_WHAT NEEDS TO BE DONE_. In the listing below, find the line that contains "Task: Open the function symbol dropdown" and the line that contains "You are a computer-use agent. 2048x1448". Quote both and every line between them, exactly, and nothing more.

_LISTED ENTRIES_.
-*-*-
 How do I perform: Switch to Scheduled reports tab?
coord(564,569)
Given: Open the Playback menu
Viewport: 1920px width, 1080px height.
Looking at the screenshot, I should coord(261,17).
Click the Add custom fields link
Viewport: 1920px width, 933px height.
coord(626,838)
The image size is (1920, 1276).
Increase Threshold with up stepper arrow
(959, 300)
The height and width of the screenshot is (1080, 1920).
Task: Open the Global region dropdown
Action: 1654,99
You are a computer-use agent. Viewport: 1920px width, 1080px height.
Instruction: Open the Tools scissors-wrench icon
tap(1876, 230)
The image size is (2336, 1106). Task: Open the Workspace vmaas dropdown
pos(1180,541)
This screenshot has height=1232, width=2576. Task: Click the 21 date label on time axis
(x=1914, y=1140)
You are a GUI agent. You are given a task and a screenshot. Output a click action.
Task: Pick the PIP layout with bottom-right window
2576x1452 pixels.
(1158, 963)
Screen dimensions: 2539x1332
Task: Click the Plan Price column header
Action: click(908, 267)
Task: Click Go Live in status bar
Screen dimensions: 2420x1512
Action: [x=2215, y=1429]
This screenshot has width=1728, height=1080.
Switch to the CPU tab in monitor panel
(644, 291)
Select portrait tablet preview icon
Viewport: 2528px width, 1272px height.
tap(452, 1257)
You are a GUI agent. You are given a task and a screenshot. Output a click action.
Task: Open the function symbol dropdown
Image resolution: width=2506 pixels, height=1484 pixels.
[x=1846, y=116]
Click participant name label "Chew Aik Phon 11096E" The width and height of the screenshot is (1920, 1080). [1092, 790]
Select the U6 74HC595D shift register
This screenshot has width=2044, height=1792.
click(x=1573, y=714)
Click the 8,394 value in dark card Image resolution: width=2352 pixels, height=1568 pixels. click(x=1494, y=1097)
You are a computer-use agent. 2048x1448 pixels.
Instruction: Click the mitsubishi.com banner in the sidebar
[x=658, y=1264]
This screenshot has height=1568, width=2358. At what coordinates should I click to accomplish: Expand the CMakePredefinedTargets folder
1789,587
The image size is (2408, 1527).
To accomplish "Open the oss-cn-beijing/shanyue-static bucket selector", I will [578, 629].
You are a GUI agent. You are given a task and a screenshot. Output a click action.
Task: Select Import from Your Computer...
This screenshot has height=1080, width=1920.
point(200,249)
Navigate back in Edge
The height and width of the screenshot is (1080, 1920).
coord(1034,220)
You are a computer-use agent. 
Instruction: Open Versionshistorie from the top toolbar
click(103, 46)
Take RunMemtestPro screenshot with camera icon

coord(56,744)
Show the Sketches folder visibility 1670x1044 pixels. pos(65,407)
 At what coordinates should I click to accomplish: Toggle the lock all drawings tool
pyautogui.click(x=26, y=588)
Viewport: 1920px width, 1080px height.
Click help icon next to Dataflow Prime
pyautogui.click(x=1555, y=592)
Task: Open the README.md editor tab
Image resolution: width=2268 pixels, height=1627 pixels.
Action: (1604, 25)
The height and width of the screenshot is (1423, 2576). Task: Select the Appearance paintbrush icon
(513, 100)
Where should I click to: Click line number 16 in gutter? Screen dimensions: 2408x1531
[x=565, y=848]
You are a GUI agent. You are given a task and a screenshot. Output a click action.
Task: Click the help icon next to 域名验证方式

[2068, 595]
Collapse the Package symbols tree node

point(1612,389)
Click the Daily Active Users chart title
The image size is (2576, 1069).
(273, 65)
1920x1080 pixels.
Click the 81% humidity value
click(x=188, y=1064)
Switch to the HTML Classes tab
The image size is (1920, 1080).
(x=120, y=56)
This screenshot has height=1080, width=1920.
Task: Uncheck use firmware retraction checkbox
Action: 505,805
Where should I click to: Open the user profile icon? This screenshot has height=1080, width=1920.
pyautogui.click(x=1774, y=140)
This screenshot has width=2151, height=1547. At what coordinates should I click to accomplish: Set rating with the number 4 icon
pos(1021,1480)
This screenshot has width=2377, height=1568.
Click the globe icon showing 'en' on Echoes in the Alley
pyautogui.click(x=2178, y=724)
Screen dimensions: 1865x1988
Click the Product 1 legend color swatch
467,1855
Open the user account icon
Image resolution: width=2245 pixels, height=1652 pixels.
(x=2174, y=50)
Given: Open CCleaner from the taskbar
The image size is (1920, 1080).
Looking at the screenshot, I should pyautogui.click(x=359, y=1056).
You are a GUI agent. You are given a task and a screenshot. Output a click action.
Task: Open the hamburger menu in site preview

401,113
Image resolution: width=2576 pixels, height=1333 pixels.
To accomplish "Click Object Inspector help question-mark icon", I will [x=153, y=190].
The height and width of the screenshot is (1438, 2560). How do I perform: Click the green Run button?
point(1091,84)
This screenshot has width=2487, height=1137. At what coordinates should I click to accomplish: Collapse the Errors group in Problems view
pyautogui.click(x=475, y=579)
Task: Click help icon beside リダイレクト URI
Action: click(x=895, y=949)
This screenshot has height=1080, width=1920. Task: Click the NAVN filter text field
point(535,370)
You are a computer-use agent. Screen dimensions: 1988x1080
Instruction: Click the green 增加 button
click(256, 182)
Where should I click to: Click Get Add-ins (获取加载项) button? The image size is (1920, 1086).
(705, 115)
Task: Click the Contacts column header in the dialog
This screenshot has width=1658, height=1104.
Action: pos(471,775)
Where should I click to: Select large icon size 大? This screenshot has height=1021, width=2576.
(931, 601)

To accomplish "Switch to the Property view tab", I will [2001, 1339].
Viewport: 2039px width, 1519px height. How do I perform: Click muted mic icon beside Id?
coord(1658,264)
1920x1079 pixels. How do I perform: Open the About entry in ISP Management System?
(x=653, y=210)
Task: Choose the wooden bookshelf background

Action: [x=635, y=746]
-*-*-
_RESPONSE TO THIS EXERCISE_.
Task: Open the function symbol dropdown
Image resolution: width=2506 pixels, height=1484 pixels.
[x=1846, y=116]
Click participant name label "Chew Aik Phon 11096E" The width and height of the screenshot is (1920, 1080). [1092, 790]
Select the U6 74HC595D shift register
This screenshot has width=2044, height=1792.
click(x=1573, y=714)
Click the 8,394 value in dark card Image resolution: width=2352 pixels, height=1568 pixels. click(x=1494, y=1097)
You are a computer-use agent. 2048x1448 pixels.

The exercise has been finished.